(Dataset entries)

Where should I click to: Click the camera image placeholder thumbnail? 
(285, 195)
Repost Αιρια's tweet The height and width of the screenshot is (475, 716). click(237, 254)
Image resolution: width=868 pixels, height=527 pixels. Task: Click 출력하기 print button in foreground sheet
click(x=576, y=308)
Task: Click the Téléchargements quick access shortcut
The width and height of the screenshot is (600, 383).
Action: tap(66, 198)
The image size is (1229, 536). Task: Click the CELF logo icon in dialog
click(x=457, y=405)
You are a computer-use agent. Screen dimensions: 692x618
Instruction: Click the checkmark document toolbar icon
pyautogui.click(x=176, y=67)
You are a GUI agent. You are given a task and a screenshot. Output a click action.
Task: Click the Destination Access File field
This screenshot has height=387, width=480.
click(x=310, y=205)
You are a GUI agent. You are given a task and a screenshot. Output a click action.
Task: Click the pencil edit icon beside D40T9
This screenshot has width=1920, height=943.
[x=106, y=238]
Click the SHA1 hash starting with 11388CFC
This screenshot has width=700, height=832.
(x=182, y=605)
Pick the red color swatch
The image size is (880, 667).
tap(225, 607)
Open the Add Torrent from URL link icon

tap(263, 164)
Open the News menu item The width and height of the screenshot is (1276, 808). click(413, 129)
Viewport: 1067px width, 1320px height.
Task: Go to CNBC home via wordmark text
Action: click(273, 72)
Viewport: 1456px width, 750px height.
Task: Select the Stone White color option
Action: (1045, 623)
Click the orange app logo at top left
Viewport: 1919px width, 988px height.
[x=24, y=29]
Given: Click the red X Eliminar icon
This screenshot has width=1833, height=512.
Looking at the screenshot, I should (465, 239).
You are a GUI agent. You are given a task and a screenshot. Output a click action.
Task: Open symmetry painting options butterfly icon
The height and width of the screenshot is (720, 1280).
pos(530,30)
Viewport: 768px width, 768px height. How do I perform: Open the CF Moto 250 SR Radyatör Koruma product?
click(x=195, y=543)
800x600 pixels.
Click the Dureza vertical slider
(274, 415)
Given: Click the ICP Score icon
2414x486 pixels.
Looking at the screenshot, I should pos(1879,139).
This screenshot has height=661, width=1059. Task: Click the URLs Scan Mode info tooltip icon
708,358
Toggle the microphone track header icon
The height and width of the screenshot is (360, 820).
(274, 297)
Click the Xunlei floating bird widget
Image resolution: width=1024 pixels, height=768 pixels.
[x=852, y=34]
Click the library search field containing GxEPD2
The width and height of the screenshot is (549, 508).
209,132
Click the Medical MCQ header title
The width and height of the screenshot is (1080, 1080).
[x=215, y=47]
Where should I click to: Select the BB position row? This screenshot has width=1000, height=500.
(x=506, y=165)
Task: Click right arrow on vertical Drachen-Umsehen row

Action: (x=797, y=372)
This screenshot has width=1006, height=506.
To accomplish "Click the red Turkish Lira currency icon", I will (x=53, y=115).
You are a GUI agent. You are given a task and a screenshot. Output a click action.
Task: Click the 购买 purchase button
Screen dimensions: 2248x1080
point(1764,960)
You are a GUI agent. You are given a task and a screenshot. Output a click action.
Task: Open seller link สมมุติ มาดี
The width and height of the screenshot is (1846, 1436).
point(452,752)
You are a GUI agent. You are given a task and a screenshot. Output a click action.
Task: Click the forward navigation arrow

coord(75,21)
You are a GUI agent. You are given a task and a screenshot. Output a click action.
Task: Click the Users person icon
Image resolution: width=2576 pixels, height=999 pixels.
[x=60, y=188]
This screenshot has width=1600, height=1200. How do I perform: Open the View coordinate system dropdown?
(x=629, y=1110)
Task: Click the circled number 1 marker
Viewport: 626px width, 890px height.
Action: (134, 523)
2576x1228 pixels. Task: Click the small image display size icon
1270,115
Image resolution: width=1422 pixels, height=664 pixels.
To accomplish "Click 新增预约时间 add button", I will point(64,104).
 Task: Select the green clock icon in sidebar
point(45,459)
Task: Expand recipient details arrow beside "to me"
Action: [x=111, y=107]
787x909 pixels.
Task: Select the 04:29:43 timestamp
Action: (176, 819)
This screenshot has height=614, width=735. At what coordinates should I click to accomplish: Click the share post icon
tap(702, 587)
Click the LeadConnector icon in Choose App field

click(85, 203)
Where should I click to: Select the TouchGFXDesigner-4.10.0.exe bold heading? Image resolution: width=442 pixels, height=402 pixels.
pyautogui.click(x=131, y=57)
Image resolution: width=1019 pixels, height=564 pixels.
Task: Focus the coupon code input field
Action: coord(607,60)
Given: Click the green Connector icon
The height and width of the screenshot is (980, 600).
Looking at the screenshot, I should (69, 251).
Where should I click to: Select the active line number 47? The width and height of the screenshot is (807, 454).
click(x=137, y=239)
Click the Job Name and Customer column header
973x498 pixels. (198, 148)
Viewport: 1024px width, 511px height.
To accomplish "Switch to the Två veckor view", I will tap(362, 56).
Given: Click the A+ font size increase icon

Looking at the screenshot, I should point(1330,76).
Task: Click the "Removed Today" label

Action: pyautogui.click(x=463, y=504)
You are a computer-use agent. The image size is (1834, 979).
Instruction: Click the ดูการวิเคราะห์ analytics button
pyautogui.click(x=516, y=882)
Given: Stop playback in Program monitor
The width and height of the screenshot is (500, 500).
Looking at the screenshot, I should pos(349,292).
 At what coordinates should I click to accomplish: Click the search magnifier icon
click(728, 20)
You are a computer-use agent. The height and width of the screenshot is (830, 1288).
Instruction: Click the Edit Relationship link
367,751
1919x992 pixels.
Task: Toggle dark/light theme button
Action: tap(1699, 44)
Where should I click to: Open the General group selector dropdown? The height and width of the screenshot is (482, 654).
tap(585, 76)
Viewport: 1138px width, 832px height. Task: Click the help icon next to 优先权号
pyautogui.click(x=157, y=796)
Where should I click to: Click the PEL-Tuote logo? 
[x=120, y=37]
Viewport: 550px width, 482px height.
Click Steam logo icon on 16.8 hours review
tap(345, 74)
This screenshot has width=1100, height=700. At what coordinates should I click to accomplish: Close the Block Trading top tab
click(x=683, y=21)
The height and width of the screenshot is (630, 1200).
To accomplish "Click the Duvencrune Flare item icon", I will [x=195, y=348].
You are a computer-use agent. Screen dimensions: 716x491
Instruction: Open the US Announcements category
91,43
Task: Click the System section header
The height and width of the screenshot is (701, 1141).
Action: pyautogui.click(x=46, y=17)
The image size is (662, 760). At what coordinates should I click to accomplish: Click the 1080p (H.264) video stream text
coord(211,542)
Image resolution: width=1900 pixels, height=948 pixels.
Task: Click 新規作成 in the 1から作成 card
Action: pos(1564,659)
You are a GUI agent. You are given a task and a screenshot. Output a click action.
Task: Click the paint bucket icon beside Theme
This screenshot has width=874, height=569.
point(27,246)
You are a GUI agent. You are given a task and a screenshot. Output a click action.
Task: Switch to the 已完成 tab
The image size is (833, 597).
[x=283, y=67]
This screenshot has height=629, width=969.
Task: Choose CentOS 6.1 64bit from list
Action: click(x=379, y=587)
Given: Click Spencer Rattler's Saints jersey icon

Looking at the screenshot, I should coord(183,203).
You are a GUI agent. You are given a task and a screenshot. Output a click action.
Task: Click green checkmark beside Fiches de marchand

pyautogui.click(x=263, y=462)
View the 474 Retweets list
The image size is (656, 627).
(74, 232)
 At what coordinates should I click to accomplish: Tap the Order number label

Task instructions:
Filter the entries down to the lines that hold "computer". Copy those lines.

Solution to the problem:
You are a computer-use agent. Screen dimensions: 692x618
You are a computer-use agent. The image size is (1834, 979).
You are a computer-use agent. The height and width of the screenshot is (830, 1288).
You are a computer-use agent. Screen dimensions: 716x491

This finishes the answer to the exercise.